2026 is the year when organisational AI moves from experimentation to enterprise adoption and real value creation. In recent years, organisations have been dipping their toes into the AI pond with many running proofs of concept and pilots to try and gauge how AI might fit into their operations and deliver tangible results. With 2026 underway, and with the box about feasibility largely ticked, the focus now moves to how AI can be adopted across the enterprise.
Management teams across Europe are increasingly framing AI as an operational and governance consideration, rather than an innovation play. And the organisations that are going to make progress this year will be the ones which are decisive and can fit AI into their operating models, knowing where it does and doesn’t work. With this in mind, what are the big AI issues organisations need to consider in 2026? What should be on their radar?

Building AI oversight
In 2026, AI governance is expected to become a priority at the executive level, acting as a key determinant of whether organisations progress or stagnate in their AI ambitions. Successful pilots will need to be taken from development into the operating model. This introduces risks, as at this point, AI systems start to use real production data, interact directly with humans and even require changes to the operating model. Addressing and managing these risks and putting appropriate compliance structures in place – including monitoring and oversight – are crucial. And it’s particularly pertinent for European organisations that are preparing for the upcoming EU AI Act. Management teams need assurance that AI risks are identified and that they’re clearly owned and actively managed through accountability structures. Organisations that approach governance as an enabling capability in 2026 will be able to scale from AI experiments and POCs to AI at scale.

Scaling AI beyond pilots into production
As organisations look to scale AI beyond pilots into production, a clear productivity gap is expected to emerge between those that successfully operationalise AI and those that remain stuck in the experimentation phase. In parallel to AI oversight, the demand for the technical capabilities needed to run AI at scale is escalating. Production-grade AI also depends on a scalable AI architecture, secure and accessible data and a high level of reliability, as AI systems operate continuously rather than episodically. Also, robust operational monitoring and clear escalation procedures when AI systems behave unexpectedly are required to operate at scale. As a result, the role of AI and data engineers and architects has become more and more complex.
At the same time, there is growing realisation that progress in AI is not driven solely by value creation through individual use cases and business cases, but also by getting the fundamentals right, such as data quality and integration, identity and access management and mature MLOps and orchestration practices to keep AI models tightly managed. As a result, AI investment decisions this year will focus on the realisation of use case initiatives and strengthening the foundations needed for scalable, reliable AI in production.

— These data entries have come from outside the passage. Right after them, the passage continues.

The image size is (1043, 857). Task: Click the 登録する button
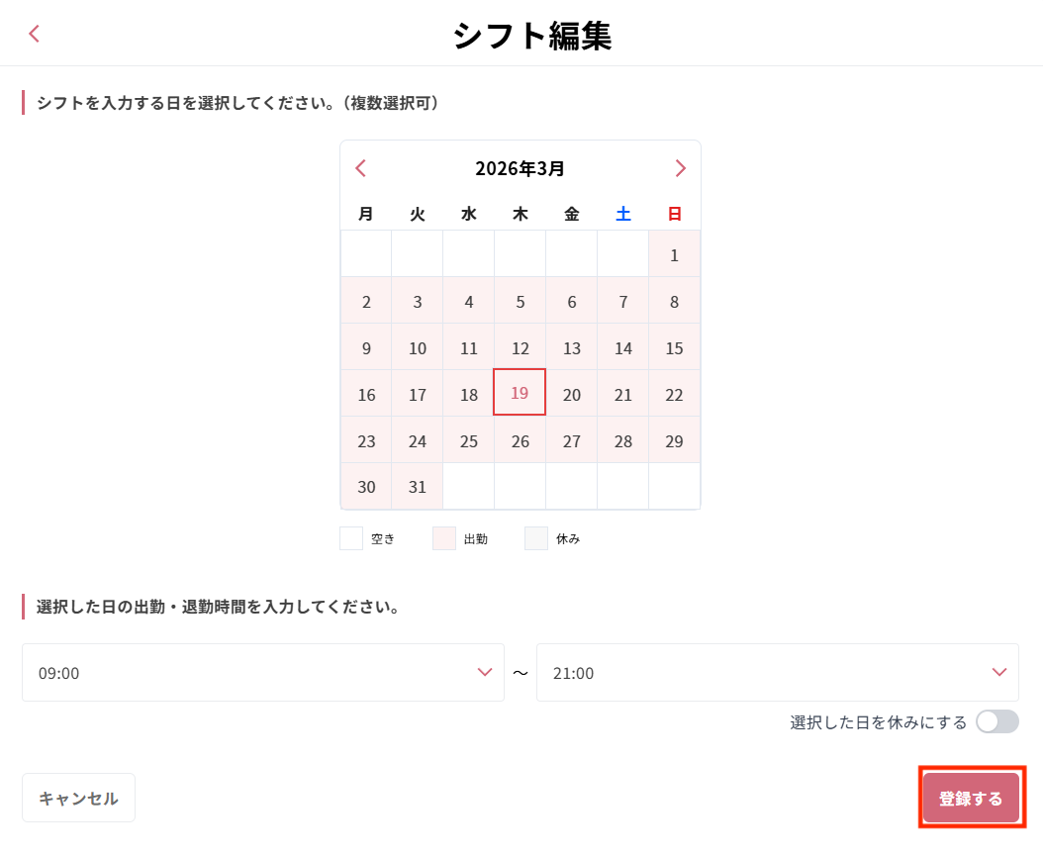point(971,799)
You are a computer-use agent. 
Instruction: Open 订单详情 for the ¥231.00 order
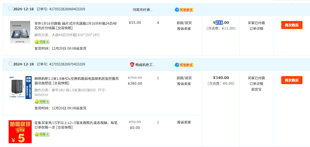click(256, 28)
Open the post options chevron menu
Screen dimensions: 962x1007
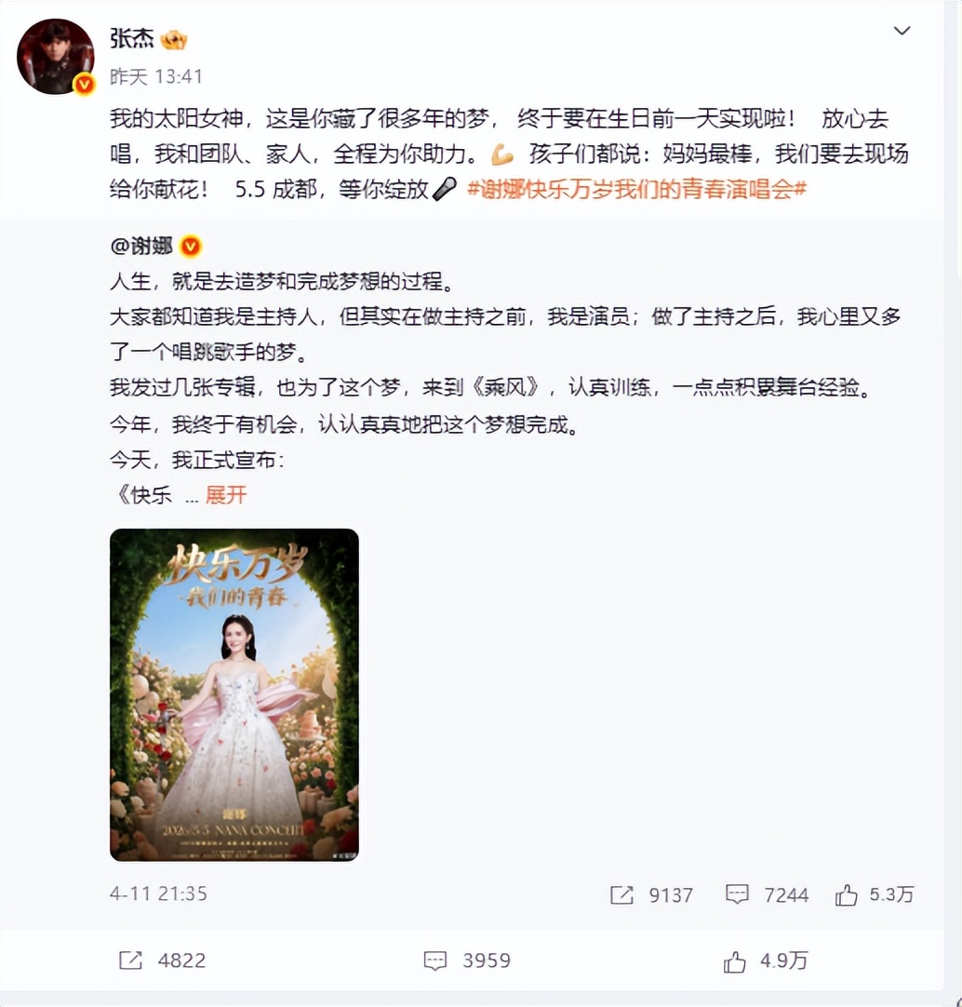point(902,31)
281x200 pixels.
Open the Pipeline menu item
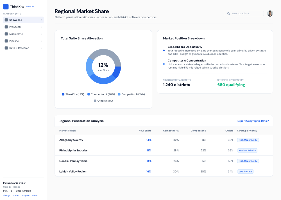click(23, 41)
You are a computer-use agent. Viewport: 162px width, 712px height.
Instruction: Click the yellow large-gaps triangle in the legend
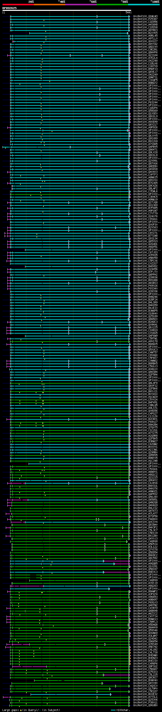pos(21,710)
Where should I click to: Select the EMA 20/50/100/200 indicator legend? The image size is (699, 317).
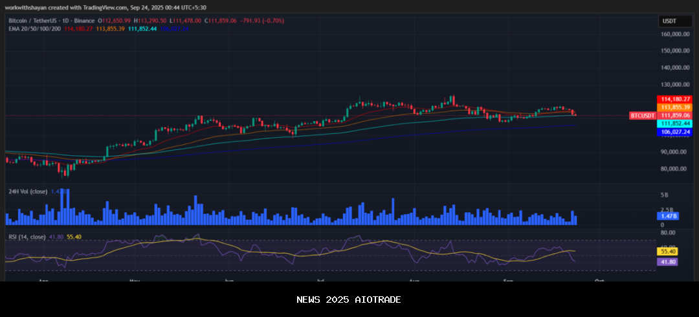click(x=34, y=28)
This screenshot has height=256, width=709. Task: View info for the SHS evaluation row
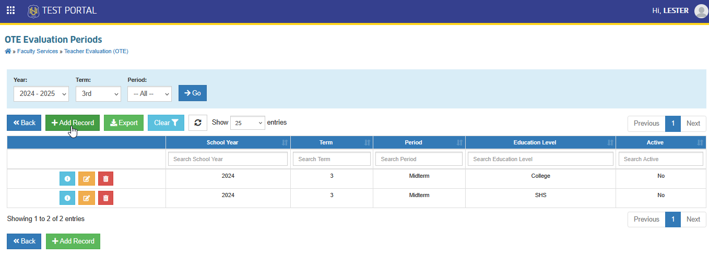coord(67,198)
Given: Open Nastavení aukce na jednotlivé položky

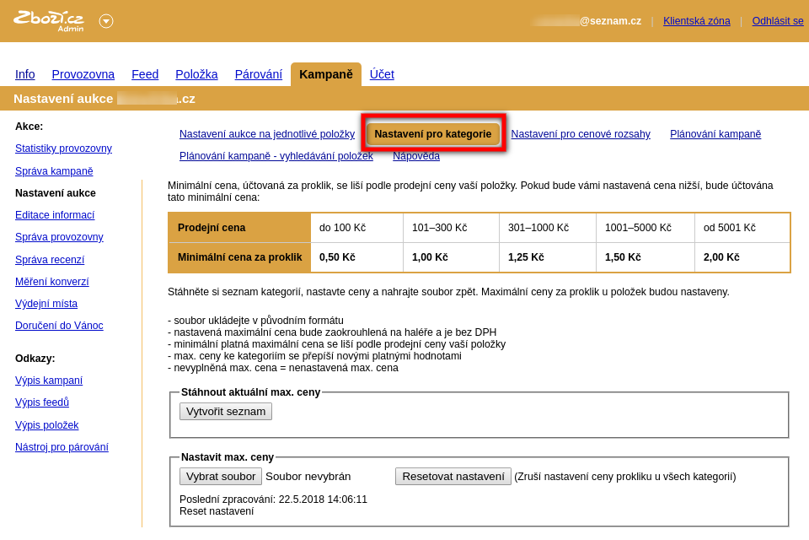Looking at the screenshot, I should [267, 134].
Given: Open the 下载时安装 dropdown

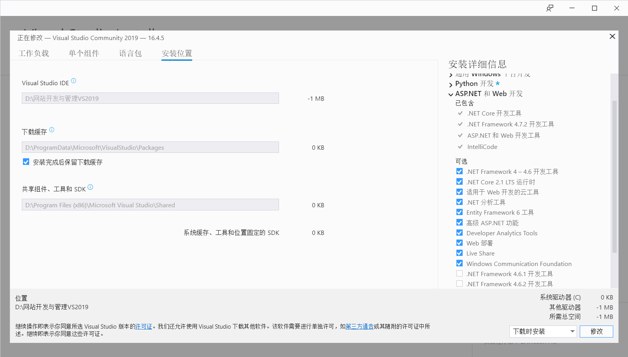Looking at the screenshot, I should coord(543,331).
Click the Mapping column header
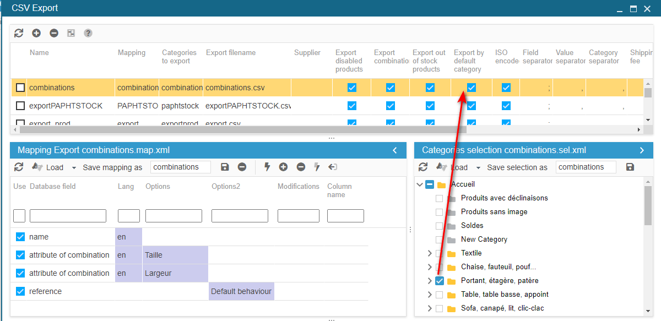The width and height of the screenshot is (661, 321). point(132,53)
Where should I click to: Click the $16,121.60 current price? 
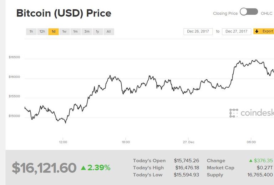(x=44, y=168)
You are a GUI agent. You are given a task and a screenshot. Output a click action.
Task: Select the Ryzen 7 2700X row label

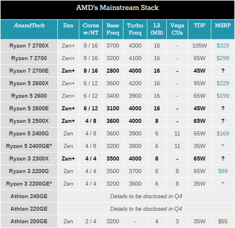[29, 46]
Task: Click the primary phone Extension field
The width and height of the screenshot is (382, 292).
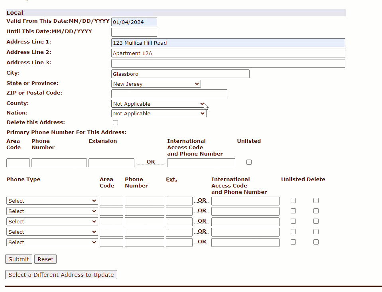Action: 111,163
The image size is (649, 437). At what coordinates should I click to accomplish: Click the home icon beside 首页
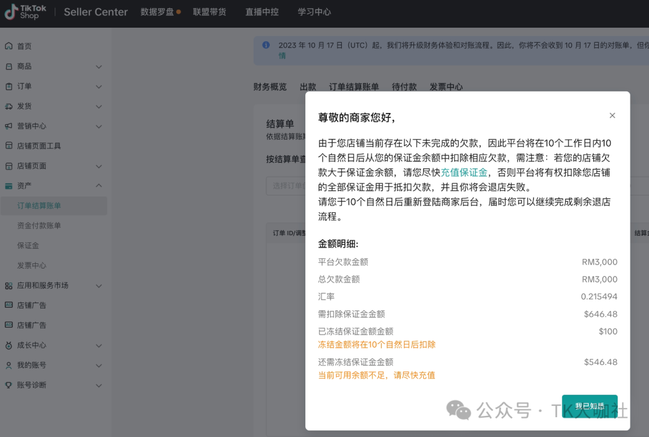pos(8,46)
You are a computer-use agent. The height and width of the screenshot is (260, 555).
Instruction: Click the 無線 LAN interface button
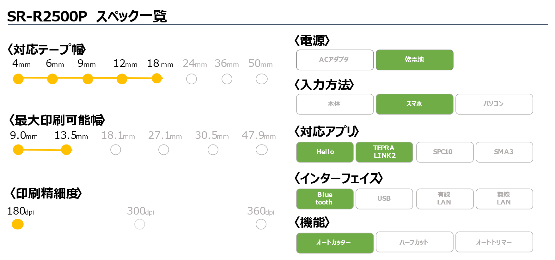pyautogui.click(x=504, y=199)
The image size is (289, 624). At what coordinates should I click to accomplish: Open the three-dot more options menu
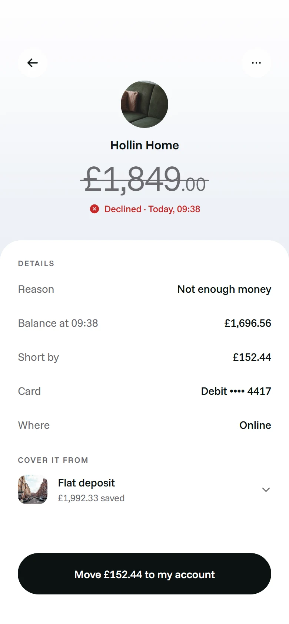click(256, 63)
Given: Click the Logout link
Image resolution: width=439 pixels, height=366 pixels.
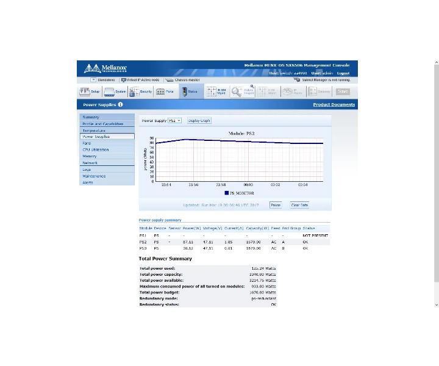Looking at the screenshot, I should 343,73.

Agentic AI needs careful orchestration
The concept of Agentic AI is rapidly moving from theory to practice, and some organisations have made a significant structural impact with Agentic AI. The underlying technology landscape is maturing quickly, with an expanding range of platforms that enable the safe orchestration, control and monitoring of AI agents. What was experimental only a very short time ago is now becoming increasingly viable for real organisational use.
Against this backdrop, 2026 marks a critical inflection point. For many organisations, this is the year to move beyond exploration and pilots and begin deliberately building agentic AI capabilities. That does not yet mean full-scale transformation, but it does require hands-on experience, architectural choices and early integration into technical capabilities, and, where appropriate, into operating models. The focus in 2026 is on capability building; the years that follow will be about transforming organisations with agentic AI to unlock significantly higher productivity.
In spite of this momentum, a cautious approach is necessary. As AI systems become more autonomous with Agentic AI, organisations must carefully consider risks related to security, compliance and control. As a result, most organisations are taking time to assess where autonomy adds value and under which conditions it can be deployed responsibly. This period of careful evaluation is not a sign of hesitation, but a prerequisite for sustainable adoption.
But a clear differentiation is starting to emerge. In 2026, organisations that manage to embed AI at scale, supported by sound AI oversight, a robust architecture and clear accountability, will begin to pull ahead of those that remain stuck in a perpetual pilot stage. With the right fundamentals in place, agentic AI can move from experimentation to execution, delivering measurable outcomes and creating tangible business value.